#### Record set:
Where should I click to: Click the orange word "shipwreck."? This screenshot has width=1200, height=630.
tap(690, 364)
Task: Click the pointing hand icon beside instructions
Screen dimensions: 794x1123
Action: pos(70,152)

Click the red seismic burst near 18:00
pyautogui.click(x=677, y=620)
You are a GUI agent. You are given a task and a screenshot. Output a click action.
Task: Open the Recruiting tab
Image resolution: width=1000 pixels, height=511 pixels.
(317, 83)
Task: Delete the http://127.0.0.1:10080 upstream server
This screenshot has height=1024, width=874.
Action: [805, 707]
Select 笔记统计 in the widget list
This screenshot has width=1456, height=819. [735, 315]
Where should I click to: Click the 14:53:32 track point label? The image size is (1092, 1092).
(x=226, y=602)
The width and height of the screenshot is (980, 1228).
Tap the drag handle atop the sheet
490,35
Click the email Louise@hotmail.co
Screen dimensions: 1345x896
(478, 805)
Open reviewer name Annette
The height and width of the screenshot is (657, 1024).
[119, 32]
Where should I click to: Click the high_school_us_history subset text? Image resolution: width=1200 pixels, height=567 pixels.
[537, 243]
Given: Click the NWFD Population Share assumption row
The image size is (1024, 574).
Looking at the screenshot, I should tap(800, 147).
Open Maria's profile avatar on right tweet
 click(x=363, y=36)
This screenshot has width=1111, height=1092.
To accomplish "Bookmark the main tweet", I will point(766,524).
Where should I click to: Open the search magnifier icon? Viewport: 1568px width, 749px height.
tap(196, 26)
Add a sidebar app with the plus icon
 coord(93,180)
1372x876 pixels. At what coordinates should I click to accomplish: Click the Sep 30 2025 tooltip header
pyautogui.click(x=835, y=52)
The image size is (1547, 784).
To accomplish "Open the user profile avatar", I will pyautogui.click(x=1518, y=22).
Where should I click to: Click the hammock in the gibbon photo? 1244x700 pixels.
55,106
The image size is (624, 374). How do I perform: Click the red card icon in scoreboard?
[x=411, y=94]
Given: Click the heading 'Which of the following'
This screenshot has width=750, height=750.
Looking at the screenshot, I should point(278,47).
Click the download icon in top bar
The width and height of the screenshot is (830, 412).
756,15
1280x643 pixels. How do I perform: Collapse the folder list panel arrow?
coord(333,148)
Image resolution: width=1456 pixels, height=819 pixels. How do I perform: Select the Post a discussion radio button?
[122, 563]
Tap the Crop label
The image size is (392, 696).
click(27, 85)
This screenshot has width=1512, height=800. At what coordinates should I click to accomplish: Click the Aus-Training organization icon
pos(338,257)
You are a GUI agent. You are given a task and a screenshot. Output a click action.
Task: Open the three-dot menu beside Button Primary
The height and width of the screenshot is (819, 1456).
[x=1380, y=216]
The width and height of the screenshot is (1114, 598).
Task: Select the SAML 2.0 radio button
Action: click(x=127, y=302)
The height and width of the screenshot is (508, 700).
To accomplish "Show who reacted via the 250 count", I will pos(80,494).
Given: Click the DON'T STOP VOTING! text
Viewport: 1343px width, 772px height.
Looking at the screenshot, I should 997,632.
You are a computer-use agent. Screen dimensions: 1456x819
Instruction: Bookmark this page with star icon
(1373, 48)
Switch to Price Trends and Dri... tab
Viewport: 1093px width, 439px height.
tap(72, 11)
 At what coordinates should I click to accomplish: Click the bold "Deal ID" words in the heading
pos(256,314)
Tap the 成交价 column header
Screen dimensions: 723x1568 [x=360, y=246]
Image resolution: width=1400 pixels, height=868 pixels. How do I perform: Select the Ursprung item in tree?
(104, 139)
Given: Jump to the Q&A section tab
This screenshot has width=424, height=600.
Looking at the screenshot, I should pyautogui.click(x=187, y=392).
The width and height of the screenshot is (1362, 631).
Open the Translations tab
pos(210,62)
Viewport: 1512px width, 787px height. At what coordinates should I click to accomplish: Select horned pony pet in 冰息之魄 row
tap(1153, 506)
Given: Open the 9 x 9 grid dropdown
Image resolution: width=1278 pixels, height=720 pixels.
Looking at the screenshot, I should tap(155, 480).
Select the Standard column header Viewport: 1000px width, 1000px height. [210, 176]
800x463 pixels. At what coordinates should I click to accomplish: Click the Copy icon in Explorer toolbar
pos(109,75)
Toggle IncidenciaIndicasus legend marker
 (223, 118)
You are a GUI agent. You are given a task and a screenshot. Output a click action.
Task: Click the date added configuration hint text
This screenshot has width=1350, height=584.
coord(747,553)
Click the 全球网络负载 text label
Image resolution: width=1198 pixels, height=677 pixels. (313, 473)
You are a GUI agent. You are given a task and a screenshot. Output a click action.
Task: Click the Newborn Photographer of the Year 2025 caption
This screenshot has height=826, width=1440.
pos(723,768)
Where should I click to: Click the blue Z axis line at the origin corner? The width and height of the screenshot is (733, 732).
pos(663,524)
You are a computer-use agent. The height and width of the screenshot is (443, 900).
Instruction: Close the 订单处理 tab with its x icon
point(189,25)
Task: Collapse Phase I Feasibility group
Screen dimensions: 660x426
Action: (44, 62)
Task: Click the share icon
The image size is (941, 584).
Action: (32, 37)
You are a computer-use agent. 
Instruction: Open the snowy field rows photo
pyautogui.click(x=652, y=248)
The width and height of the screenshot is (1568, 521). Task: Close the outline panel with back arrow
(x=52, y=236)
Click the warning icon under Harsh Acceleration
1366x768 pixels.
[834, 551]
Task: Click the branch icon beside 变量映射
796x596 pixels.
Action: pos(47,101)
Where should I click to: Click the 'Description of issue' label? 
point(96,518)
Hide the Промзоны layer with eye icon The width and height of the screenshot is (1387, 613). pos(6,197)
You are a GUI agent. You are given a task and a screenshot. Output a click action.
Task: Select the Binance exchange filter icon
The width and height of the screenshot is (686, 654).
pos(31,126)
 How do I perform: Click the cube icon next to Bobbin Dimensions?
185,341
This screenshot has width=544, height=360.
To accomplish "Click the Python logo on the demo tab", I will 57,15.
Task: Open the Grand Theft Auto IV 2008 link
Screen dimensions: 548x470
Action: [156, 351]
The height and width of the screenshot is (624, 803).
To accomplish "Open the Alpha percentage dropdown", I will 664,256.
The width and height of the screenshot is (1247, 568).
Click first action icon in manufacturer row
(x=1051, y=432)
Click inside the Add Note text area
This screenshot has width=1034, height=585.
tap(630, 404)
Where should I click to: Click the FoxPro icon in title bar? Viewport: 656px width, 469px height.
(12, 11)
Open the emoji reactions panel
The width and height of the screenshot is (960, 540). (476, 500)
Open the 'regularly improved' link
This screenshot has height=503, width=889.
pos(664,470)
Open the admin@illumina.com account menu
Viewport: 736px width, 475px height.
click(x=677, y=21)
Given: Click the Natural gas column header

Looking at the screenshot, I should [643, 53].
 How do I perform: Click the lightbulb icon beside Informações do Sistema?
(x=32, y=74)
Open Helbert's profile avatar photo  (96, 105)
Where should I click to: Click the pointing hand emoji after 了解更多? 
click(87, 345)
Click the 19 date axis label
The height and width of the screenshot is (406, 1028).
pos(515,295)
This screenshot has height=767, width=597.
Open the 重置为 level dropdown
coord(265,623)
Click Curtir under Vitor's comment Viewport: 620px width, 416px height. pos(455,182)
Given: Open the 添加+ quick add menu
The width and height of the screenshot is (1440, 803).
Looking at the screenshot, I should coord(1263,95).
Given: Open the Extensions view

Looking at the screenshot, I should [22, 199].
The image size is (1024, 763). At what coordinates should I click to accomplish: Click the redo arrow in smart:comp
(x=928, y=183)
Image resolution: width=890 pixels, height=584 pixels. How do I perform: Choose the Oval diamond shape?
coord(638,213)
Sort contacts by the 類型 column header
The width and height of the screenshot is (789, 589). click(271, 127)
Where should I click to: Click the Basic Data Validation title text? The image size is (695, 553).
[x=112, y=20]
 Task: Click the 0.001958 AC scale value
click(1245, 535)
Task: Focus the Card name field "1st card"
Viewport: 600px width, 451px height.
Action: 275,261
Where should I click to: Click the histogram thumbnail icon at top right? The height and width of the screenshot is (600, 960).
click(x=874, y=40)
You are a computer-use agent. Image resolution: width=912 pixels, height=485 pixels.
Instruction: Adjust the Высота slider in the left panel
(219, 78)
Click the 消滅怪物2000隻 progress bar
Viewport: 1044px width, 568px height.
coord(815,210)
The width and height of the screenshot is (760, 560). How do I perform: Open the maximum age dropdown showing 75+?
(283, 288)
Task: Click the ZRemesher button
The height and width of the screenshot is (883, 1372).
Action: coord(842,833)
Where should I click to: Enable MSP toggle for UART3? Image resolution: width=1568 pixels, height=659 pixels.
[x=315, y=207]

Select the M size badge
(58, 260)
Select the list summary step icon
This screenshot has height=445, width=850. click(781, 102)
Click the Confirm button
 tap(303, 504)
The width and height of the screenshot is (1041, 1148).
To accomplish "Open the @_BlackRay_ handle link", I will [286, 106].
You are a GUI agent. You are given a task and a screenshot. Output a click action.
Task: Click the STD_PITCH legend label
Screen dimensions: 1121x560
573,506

#### Stated exercise:
Pull out each line in the entries above that contains the string "resolution". Letter case must match.

#### Solution for this problem:
Image resolution: width=1000 pixels, height=511 pixels.
Where should I click to: Click the high_school_us_history subset text? Image resolution: width=1200 pixels, height=567 pixels.
Image resolution: width=1456 pixels, height=819 pixels. How do I perform: Select the Post a discussion radio button?
Image resolution: width=1400 pixels, height=868 pixels. How do I perform: Select the Ursprung item in tree?
Image resolution: width=1278 pixels, height=720 pixels.
Image resolution: width=1198 pixels, height=677 pixels. (313, 473)
Image resolution: width=890 pixels, height=584 pixels. How do I perform: Choose the Oval diamond shape?
You are a computer-use agent. Image resolution: width=912 pixels, height=485 pixels.
Where should I click to: Enable MSP toggle for UART3? Image resolution: width=1568 pixels, height=659 pixels.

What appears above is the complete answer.